INTERACTION OF 1,3-DI(2-(5-H-3 TOLYL) GUANIDINE WITH SIGMA-2 BINDING-SITES IN RAT-HEART MEMBRANE PREPARATIONS

Membrane preparations of rat hearts displayed specific binding activity for the prototypic-sigma (sigma) receptor ligand, 1,3-di(2-[5-H-3]tolyl) guanidine ([H-3]DTG), but not for the phencyclidine (PCP) receptor ligand, [H-3]MK-801. Scatchard plot analysis of [H-3]DTG binding revealed the presence of one high affinity saturable binding site with a K(D) of 8.7 nM and a B(max) of 100 pmol/g protein. The drug specificity profile of the receptor correlated with that of the sigma-receptor with the following order of potency: DTG > haloperidol > (-)-pentazocine > (-)-butaclamol > (+)-butaclamol > (-) SKF-10047 > (+)pentazocine > PCP > TCP > MK-801 > (+)SKF-10047. [H-3]DTG binding was sensitive to the Ca2+ channel blocker, verapamil (K(i) 202 nM) but not to the K+ channel blocker, 4-aminopyridine.

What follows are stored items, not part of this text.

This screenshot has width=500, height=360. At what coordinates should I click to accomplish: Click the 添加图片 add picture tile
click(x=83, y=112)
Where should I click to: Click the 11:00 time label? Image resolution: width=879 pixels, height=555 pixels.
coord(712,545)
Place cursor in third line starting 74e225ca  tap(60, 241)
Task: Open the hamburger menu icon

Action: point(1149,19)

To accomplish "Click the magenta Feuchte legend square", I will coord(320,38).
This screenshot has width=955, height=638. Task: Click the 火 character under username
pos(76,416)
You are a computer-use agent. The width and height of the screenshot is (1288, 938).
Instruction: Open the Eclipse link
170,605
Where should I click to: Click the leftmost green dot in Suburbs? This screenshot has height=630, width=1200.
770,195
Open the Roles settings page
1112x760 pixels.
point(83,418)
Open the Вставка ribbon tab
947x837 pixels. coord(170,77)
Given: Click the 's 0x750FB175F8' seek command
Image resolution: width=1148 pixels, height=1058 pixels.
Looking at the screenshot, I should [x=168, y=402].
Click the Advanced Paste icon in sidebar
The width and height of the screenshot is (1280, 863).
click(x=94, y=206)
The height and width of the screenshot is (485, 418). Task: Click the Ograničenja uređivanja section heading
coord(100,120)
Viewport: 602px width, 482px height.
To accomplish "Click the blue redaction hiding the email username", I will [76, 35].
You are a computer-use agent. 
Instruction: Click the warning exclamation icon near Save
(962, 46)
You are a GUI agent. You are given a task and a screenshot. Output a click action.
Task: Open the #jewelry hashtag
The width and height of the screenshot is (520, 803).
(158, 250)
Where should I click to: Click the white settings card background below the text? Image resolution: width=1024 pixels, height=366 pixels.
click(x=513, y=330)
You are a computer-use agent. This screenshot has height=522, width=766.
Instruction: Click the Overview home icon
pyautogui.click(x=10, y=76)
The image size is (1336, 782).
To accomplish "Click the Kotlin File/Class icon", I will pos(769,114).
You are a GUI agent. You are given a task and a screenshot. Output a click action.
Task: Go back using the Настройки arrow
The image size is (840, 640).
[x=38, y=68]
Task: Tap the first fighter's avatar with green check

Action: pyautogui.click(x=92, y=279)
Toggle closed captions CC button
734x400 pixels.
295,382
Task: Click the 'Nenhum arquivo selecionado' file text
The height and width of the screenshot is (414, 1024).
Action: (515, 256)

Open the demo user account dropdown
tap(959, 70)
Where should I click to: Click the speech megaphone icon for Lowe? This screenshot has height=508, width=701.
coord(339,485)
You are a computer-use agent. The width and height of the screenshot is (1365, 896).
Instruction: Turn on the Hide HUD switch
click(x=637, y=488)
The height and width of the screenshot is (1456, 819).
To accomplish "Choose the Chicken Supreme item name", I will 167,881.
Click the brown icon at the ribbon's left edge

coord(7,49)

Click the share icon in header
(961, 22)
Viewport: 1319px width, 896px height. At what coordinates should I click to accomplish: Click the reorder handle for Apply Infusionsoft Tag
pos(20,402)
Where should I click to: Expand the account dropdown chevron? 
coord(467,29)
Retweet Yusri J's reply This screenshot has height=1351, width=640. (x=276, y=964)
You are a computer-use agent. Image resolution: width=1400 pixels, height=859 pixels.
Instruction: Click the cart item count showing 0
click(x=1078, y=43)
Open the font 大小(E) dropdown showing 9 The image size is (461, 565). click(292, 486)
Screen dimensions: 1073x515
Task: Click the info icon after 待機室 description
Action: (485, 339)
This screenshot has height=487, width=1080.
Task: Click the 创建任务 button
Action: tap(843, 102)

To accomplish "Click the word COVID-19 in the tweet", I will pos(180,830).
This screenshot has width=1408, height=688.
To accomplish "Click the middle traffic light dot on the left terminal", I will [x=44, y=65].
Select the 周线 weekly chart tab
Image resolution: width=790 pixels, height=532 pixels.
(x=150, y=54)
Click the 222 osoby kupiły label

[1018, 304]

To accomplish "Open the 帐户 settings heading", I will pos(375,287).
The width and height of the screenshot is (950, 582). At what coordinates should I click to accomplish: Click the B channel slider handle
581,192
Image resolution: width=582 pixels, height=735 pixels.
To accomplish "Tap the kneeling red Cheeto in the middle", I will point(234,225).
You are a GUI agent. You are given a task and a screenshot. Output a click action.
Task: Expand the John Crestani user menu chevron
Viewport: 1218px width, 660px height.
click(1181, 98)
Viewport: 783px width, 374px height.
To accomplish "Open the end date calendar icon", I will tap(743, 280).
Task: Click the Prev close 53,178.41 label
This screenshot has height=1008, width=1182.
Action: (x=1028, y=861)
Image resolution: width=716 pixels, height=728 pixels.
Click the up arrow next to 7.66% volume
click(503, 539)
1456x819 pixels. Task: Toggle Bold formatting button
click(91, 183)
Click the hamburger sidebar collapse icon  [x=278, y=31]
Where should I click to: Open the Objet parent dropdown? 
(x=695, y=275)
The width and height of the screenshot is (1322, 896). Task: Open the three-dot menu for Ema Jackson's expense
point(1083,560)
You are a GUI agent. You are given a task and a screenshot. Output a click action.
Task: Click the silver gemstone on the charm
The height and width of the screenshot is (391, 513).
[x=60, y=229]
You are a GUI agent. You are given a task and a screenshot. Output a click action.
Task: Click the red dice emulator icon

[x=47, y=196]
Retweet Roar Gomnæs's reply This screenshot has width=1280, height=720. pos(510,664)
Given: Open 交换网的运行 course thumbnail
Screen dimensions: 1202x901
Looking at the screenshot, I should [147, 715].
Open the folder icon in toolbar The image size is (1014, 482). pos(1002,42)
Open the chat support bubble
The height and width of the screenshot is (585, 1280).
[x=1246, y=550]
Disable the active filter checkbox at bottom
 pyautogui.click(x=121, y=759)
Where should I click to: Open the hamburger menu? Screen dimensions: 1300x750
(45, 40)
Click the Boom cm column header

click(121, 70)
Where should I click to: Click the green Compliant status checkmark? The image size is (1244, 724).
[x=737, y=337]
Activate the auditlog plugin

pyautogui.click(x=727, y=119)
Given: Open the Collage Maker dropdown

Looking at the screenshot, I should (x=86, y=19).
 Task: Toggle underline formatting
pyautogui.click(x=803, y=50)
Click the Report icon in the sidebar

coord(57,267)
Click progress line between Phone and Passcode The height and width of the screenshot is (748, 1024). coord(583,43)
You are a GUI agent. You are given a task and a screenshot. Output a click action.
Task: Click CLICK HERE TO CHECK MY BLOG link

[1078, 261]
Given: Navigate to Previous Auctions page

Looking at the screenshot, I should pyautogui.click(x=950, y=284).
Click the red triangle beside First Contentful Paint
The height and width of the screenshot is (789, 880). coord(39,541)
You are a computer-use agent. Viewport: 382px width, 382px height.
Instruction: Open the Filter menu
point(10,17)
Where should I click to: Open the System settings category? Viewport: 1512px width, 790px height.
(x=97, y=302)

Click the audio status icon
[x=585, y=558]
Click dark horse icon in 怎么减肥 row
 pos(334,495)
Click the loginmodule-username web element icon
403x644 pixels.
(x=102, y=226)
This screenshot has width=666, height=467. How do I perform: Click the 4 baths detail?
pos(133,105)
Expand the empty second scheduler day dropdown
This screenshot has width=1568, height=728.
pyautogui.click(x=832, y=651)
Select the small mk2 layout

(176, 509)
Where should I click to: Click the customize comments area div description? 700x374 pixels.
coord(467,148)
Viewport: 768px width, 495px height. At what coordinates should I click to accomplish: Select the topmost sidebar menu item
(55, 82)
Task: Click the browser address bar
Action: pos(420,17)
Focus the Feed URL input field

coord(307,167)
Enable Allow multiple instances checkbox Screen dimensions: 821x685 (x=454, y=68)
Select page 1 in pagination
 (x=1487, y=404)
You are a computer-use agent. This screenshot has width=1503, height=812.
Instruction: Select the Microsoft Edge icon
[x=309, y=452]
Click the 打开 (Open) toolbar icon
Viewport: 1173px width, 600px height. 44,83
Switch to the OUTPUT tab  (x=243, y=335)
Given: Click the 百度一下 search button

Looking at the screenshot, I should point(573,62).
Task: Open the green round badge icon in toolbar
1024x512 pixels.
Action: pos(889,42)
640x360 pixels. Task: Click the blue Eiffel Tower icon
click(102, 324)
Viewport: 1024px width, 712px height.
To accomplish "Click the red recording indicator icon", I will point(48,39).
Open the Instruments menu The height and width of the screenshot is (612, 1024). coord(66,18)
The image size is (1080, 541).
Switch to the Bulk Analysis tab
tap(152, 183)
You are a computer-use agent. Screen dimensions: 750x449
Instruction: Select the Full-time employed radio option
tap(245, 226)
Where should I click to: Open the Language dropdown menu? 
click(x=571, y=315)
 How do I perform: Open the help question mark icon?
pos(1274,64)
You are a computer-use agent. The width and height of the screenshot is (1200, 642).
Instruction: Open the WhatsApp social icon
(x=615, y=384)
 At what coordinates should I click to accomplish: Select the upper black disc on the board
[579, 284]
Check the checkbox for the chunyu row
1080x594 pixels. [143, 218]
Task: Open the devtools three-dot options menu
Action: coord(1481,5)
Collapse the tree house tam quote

The reverse stereoselectivity of [H-3]DTG binding for (-)-SKF-10047 and (-)-pentazocine (K(i) of 1289 and 140 nM as compared with 17582 and 2190 nM for (+)-SKF-10047 and (+)-pentazocine, respectively) indicated that the heart contains sigma-receptors with characteristics of the sigma-2 subtype.